**Exercise prompt**
Format the records below as a numbered list, leaving out any blank lines.

— Start Supplied records —

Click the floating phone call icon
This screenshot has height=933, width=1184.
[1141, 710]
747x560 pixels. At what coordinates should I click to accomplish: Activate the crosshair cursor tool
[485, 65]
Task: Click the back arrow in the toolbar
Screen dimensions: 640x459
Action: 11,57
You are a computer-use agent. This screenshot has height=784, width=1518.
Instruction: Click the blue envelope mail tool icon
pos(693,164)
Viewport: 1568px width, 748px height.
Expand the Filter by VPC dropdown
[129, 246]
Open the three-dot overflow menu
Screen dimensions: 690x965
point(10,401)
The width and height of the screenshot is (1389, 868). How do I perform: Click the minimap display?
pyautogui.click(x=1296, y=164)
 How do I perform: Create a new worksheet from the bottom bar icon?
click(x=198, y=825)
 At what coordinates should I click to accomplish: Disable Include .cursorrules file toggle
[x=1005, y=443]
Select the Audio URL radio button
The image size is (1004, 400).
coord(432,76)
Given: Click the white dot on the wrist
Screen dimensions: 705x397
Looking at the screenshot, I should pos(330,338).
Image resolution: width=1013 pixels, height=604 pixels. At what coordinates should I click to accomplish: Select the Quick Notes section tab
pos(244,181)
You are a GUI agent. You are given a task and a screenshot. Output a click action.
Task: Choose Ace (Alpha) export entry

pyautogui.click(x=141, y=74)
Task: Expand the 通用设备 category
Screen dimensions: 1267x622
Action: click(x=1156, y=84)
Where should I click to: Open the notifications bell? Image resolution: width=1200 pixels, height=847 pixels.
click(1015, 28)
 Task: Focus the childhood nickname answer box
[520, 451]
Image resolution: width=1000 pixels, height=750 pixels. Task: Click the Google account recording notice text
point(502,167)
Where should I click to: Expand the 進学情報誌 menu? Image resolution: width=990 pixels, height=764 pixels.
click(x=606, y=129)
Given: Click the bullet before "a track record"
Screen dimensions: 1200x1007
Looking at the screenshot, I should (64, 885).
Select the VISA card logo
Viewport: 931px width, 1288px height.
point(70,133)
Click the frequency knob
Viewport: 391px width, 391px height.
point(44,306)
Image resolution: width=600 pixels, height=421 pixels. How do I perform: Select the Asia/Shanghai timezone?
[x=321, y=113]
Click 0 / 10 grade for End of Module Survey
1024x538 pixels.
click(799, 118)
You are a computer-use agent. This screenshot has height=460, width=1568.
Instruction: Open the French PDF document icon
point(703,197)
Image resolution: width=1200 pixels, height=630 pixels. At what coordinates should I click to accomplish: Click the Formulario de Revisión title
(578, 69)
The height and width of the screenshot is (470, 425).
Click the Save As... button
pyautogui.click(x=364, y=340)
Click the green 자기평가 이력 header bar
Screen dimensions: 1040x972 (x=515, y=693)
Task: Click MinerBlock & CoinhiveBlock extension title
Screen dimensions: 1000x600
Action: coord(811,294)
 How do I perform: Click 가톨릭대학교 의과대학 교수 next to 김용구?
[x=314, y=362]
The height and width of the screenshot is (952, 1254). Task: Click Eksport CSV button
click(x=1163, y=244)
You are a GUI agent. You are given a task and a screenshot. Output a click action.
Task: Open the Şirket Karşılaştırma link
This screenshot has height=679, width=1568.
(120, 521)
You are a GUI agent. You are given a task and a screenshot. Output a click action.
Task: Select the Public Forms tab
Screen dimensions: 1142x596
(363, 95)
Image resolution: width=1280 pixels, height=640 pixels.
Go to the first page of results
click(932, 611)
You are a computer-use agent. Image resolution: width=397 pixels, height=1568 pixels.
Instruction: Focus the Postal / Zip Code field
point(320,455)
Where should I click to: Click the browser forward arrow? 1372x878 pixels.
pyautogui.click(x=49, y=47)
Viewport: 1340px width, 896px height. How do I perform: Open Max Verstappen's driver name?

— End Supplied records —

**The answer**
1. Click the floating phone call icon
2. This screenshot has height=933, width=1184.
3. [1141, 710]
4. 747x560 pixels. At what coordinates should I click to accomplish: Activate the crosshair cursor tool
5. [485, 65]
6. Task: Click the back arrow in the toolbar
7. Screen dimensions: 640x459
8. Action: 11,57
9. You are a computer-use agent. This screenshot has height=784, width=1518.
10. Instruction: Click the blue envelope mail tool icon
11. pos(693,164)
12. Viewport: 1568px width, 748px height.
13. Expand the Filter by VPC dropdown
14. [129, 246]
15. Open the three-dot overflow menu
16. Screen dimensions: 690x965
17. point(10,401)
18. The width and height of the screenshot is (1389, 868). How do I perform: Click the minimap display?
19. pyautogui.click(x=1296, y=164)
20.  How do I perform: Create a new worksheet from the bottom bar icon?
21. click(x=198, y=825)
22.  At what coordinates should I click to accomplish: Disable Include .cursorrules file toggle
23. [x=1005, y=443]
24. Select the Audio URL radio button
25. The image size is (1004, 400).
26. coord(432,76)
27. Given: Click the white dot on the wrist
28. Screen dimensions: 705x397
29. Looking at the screenshot, I should pos(330,338).
30. Image resolution: width=1013 pixels, height=604 pixels. At what coordinates should I click to accomplish: Select the Quick Notes section tab
31. pos(244,181)
32. You are a GUI agent. You are given a task and a screenshot. Output a click action.
33. Task: Choose Ace (Alpha) export entry
34. pyautogui.click(x=141, y=74)
35. Task: Expand the 通用设备 category
36. Screen dimensions: 1267x622
37. Action: click(x=1156, y=84)
38. Where should I click to: Open the notifications bell? Image resolution: width=1200 pixels, height=847 pixels.
39. click(1015, 28)
40.  Task: Focus the childhood nickname answer box
41. [520, 451]
42. Image resolution: width=1000 pixels, height=750 pixels. Task: Click the Google account recording notice text
43. point(502,167)
44. Where should I click to: Expand the 進学情報誌 menu? Image resolution: width=990 pixels, height=764 pixels.
45. click(x=606, y=129)
46. Given: Click the bullet before "a track record"
47. Screen dimensions: 1200x1007
48. Looking at the screenshot, I should (64, 885).
49. Select the VISA card logo
50. Viewport: 931px width, 1288px height.
51. point(70,133)
52. Click the frequency knob
53. Viewport: 391px width, 391px height.
54. point(44,306)
55. Image resolution: width=600 pixels, height=421 pixels. How do I perform: Select the Asia/Shanghai timezone?
56. [x=321, y=113]
57. Click 0 / 10 grade for End of Module Survey
58. 1024x538 pixels.
59. click(799, 118)
60. You are a computer-use agent. This screenshot has height=460, width=1568.
61. Instruction: Open the French PDF document icon
62. point(703,197)
63. Image resolution: width=1200 pixels, height=630 pixels. At what coordinates should I click to accomplish: Click the Formulario de Revisión title
64. (578, 69)
65. The height and width of the screenshot is (470, 425).
66. Click the Save As... button
67. pyautogui.click(x=364, y=340)
68. Click the green 자기평가 이력 header bar
69. Screen dimensions: 1040x972 (x=515, y=693)
70. Task: Click MinerBlock & CoinhiveBlock extension title
71. Screen dimensions: 1000x600
72. Action: coord(811,294)
73.  How do I perform: Click 가톨릭대학교 의과대학 교수 next to 김용구?
74. [x=314, y=362]
75. The height and width of the screenshot is (952, 1254). Task: Click Eksport CSV button
76. click(x=1163, y=244)
77. You are a GUI agent. You are given a task and a screenshot. Output a click action.
78. Task: Open the Şirket Karşılaştırma link
79. This screenshot has height=679, width=1568.
80. (120, 521)
81. You are a GUI agent. You are given a task and a screenshot. Output a click action.
82. Task: Select the Public Forms tab
83. Screen dimensions: 1142x596
84. (363, 95)
85. Image resolution: width=1280 pixels, height=640 pixels.
86. Go to the first page of results
87. click(932, 611)
88. You are a computer-use agent. Image resolution: width=397 pixels, height=1568 pixels.
89. Instruction: Focus the Postal / Zip Code field
90. point(320,455)
91. Where should I click to: Click the browser forward arrow? 1372x878 pixels.
92. pyautogui.click(x=49, y=47)
93. Viewport: 1340px width, 896px height. How do I perform: Open Max Verstappen's driver name?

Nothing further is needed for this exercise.